Spotify’s Losses Are Mounting ...

Every time a song is streamed, Spotify has to pay royalties to record labels and music publishers. It’s a brutal business model that means success simply leads to higher costs (this is different than the Netflix model, where the company pays a flat fee to stream content for a set period of time). Spotify had an operating loss of $462 million in 2017, up from $426 million the previous year, even though its revenue increased from $3.6 billion to $5 billion during the same period. The only ways out of the conundrum are getting enough scale to negotiate better rates from labels—which Spotify managed to do last summer—or getting users to stream stuff besides licensed music, like podcasts or original videos. Spotify wants to become too big to fail, but it’s not there yet.

… But at Least It’s Still Ahead of Apple Music

Spotify now has 159 million users, including 71 million paid subscribers.
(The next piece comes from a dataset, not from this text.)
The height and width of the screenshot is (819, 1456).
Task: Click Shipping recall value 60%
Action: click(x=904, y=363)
Those figures dwarf its nearest competitor, Apple Music, which has 36 million subscribers and no free tier. Still, there’s some fudging going on in the calculation of the Spotify figures. That 71 million number counts each member of a Spotify family plan separately, so it’s no indication of how many people are paying the standard $10 per month for the service. Spotify’s average revenue per paying user declined from $8.61 to $6.39 over the last two years, indicating that its growing user base can’t be a direct solution to its financial challenges.

People Love Playlists

I’ve written extensively about the power of Spotify’s playlists, but this is the first time the company’s broken down just how popular they are. A whopping 68 percent of all listening on Spotify now happens in playlists. Perhaps more importantly, 31 percent of listening happens in playlists programmed directly by Spotify, such as the expert-curated RapCaviar or the algorithmically driven Discover Weekly. That figure is up from 20 percent two years ago. Spotify is rapidly transforming from a passive jukebox into an active shaper of its users’ listening experience. That gives it leverage over the labels that are increasingly trying to curry favor to appear on Spotify’s most popular playlists.
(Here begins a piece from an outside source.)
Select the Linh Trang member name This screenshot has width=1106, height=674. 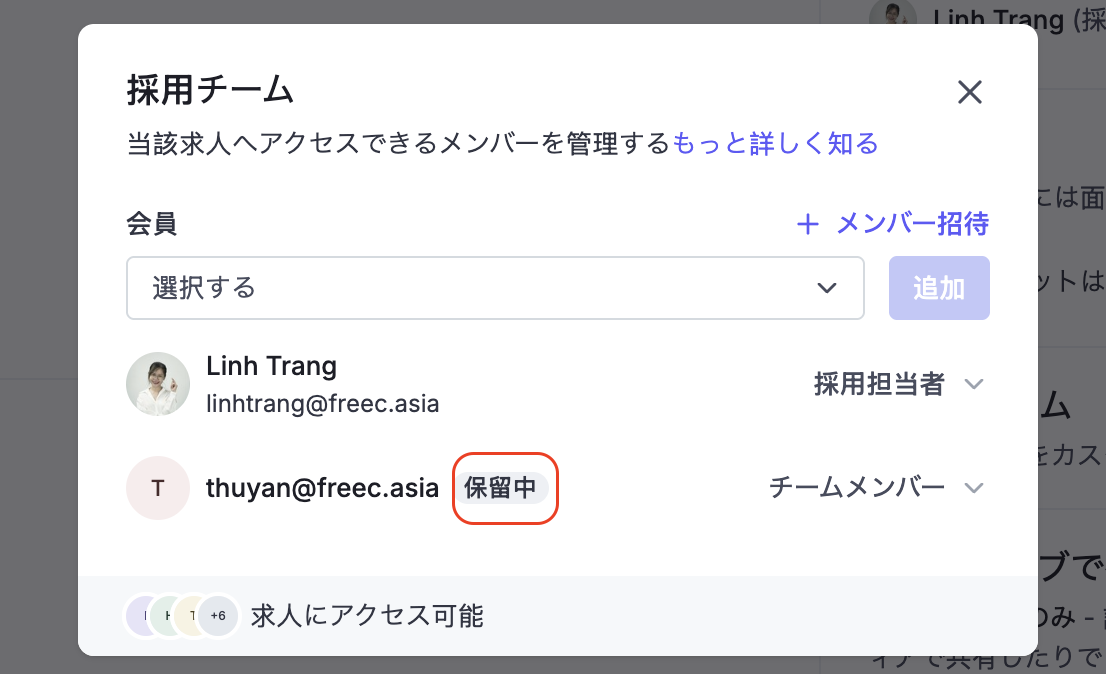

The IPO Isn’t Actually an IPO

Spotify isn’t doing a traditional IPO, in which banks sell a predetermined number of shares at a set price the night before a stock begins trading publicly. Instead, Spotify will do a direct listing, with all of the company’s shares allowed to “float” on the New York Stock Exchange until the market settles on a price. The strategy saves Spotify bank fees, allows executives to sell shares immediately (they’re often barred from cashing in for a period post-IPO), and could give everyday investors a better shot at getting Spotify shares at the same time powerful institutional investors do. But the decision could also be a red flag that Spotify doesn’t have the confidence to go out and woo major investors during a traditional pre-IPO road show.

Spotify Thinks It Can Fund a Million Artists

Here’s a bold quote from the PR portion of Spotify’s prospectus: “Our mission is to unlock the potential of human creativity by giving a million creative artists the opportunity to live off their art.”

A thousand independent musicians just ripped up their paltry royalty statements in rage. According to multiple reports, Spotify is paying less money per stream as it grows, not more. The company revealed that it’s paid $9.8 billion in royalties to artists, music labels, and publishers since its launch a decade ago. But even if we assumed all that money was paid out in 2017, and it all went directly to artists, it would still amount to $9,800 each for one million artists—below the poverty line in the United States. Spotify remains a long way from making money, and it seems to be just as far from helping artists get properly compensated as well.